The Attempt at a Solution

By trial and error, answer can be easily determined, which is 6.

However, I am unsure how to approach this problem with algebraic approach. My attempts with log basically fail, because i ended up with log (a+b), which I don't know how to carry on.

 

[eumyang]

I don't think this can be solved algebraically (at least, with "elementary" algebra). I found a second solution graphically (graph y = x² + 2^x and y = 100 on a graphing calculator and find where the two graphs intersect). The second solution is not an integer.

 

[Enigman]

Didn't get a solution too...
Tried it on wolframalpha: http://www.wolframalpha.com/input/?t=crmtb01&f=ob&i=a^2+2^a=100
Solutions are: 6 and -9.99995(approx.)
Graph's attached.

 

[Ray Vickson]

Homework Statement

a^2 + 2^a = 100, where a is an integer, find a.

Homework Equations

all laws of indices and laws of log, I think

The Attempt at a Solution

By trial and error, answer can be easily determined, which is 6.
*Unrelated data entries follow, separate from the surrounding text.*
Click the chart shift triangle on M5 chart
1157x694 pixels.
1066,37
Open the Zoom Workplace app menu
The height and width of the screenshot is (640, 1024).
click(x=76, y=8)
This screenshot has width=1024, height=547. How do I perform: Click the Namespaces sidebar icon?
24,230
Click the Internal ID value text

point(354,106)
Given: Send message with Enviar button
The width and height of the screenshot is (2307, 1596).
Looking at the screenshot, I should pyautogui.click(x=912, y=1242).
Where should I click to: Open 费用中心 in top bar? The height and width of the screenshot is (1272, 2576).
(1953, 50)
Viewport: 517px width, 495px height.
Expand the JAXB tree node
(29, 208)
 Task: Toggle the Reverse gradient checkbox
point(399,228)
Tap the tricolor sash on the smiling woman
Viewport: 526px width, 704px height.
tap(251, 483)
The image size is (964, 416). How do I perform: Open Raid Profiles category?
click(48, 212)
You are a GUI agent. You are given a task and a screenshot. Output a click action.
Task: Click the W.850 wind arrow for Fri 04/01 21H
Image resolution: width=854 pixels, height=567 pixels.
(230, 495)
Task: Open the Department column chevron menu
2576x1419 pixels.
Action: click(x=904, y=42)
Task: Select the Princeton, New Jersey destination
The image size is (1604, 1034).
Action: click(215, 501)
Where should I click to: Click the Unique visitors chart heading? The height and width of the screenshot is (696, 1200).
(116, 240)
However, I am unsure how to approach this problem with algebraic approach. My attempts with log basically fail, because i ended up with log (a+b), which I don't know how to carry on.

Logs will not help. If 'a' is an integer, it must be a positive integer (can you see why?), so there are only a few possibilities, and you can easily try them out.

For positive integer a, the largest number of the form 2^a that is less than 100 is 64 = 2^6. You can test whether a = 6 solves the problem. If not, try a = 5, then a = 4, etc. Note that this method is not really 'trial and error'; it uses logic to cut the possibilities down to a small number.

 

[tony24810]

Logs will not help. If 'a' is an integer, it must be a positive integer (can you see why?), so there are only a few possibilities, and you can easily try them out.

For positive integer a, the largest number of the form 2^a that is less than 100 is 64 = 2^6. You can test whether a = 6 solves the problem. If not, try a = 5, then a = 4, etc. Note that this method is not really 'trial and error'; it uses logic to cut the possibilities down to a small number.

If 'a' is an integer, it must be a positive integer (can you see why?)

As for your question, I figured that 2^(-ve integer) gives decimals, so no (-ve integer)^2 would always give integer, thus they never add up to 100, is that what you mean?